Kosmetika - Schädliche Pflege?

Bild: Wirkstoffe aus der Natur – Label © Stauke

Wer etwas Gutes für Haut und Haar tun möchte, dem kommen die Beauty-Produkte von Nivea, L’Oreal und Co. gerade gelegen. Doch vor allem die großen Kosmetik-Konzerne geraten in den letzten Jahren ins Lauffeuer der Kritik.

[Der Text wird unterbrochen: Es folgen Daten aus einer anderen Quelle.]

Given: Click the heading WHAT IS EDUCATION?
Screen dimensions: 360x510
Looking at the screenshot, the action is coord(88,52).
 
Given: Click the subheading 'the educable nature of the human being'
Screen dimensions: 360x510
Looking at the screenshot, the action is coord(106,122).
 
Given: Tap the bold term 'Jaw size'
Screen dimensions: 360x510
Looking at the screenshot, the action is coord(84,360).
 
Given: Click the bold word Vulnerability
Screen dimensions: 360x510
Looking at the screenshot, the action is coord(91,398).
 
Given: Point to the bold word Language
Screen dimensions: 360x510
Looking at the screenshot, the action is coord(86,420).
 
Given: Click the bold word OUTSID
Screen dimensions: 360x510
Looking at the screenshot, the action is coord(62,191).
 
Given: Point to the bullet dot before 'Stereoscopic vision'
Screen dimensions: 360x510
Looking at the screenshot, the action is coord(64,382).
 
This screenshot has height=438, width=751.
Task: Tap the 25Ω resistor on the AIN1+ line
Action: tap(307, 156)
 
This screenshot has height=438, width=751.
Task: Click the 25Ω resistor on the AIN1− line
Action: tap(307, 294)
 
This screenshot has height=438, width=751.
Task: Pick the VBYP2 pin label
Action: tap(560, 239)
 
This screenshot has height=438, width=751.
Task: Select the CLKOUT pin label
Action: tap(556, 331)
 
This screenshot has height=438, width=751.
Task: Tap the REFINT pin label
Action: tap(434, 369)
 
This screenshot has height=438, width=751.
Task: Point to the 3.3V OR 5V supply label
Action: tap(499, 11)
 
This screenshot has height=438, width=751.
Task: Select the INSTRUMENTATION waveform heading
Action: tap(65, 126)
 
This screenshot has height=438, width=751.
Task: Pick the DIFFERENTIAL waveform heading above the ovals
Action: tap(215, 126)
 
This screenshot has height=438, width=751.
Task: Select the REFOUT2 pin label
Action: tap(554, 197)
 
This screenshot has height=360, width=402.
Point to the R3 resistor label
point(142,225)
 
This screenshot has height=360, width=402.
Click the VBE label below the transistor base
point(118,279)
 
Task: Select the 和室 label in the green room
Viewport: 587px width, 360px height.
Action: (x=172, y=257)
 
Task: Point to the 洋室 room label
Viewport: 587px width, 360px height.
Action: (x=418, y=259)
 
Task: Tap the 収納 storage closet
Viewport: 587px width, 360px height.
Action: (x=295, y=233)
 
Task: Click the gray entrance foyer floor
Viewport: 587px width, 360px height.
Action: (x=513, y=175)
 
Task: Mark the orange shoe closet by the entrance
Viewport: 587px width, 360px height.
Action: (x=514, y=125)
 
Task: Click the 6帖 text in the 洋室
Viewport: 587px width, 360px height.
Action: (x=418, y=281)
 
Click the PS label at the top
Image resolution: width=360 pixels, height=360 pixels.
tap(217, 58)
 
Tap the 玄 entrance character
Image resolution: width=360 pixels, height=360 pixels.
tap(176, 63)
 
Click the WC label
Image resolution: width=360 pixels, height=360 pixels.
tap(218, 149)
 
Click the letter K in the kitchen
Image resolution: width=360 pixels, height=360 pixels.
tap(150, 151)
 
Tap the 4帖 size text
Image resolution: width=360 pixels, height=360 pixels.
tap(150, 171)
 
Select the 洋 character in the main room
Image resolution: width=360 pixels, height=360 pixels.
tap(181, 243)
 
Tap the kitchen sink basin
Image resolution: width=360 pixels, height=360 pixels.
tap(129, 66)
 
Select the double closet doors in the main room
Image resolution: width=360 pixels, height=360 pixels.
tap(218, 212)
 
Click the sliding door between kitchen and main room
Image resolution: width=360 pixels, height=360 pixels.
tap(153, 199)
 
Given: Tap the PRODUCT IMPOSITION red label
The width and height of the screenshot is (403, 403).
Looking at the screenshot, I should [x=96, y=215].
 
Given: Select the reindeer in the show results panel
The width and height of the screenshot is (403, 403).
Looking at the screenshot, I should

Im Oktober 2013 starteten Umweltschützer vom Bund für Umwelt-und Naturschutz eine Petition gegen Nivea. Krebserregende Parabene in den Produkten waren Auslöser für die Protestaktion. Bereits 2004 gerieten parabenhaltige Deo‘s in Verruf, neusten Studien zufolge gilt der Zusatzstoff Aluminium als Gefahr. Damit nicht genug: Hunderte Kosmetikprodukte enthalten Mikroplastik, das ursprünglich als Schleifmittel in Duschgels, Peelings und Zahnpasten eingesetzt wird um eine optimale mechanische Reinigung zu gewährleisten. Das Mikroplastik gelangt ins natürliche Gewässer und landet in Form von Honig, Milch und Trinkwasser wieder auf dem Tisch des Verbrauchers. Produkte die pflegen sollen, können uns demnach auch Schaden zufügen.

8.500 verschiedene Inhaltsstoffe stecken in Beautyprodukten, 1.400 können schädliche Reaktionen hervorrufen. Zu den bekannten, gefährlichen Inhaltsstoffen zählen:

 

* Alkohol

* Aluminum

* Bentonit

* Benzophenone und weitere Sonnenschutzfilter

* Bleichmittel

* Collagen

* Duft &Farbstoffe

 

Die Substanzen stehen in Verruf allergische Reaktionen auszulösen und kommen der Wirkung künstlicher Hormone gleich. Ein Drittel der Körperpflegeprodukte ist davon betroffen. Viele Verbraucher leiden durch die Nutzung an Kontaktallergien und haben mit Rötungen, Bläschen oder Schwellungen zu kämpfen.

 

Kaum verwunderlich, dass die Verunsicherung wächst und immer öfter zur Naturkosmetik gegriffen wird. Während Marken wie „The Body Shop“ oder „Yves Rocher“ einst den ökologisch ausgerichteten Beautymarkt dominierten, erobern heute puristische Naturmarken den Markt. Seit der Jahrtausendwende erwirtschaftete der deutsche Markt für Naturkosmetik ein jährliches Wachstum von 8 Prozent. Um mit den aktuellen Gegebenheiten mithalten zu können werden Kauf-und Warenhäuser Naturkosmetik ins Sortiment einbeziehen müssen. Selbst Drogeriemärkte bieten bereits zertifizierte Naturkosmetik an.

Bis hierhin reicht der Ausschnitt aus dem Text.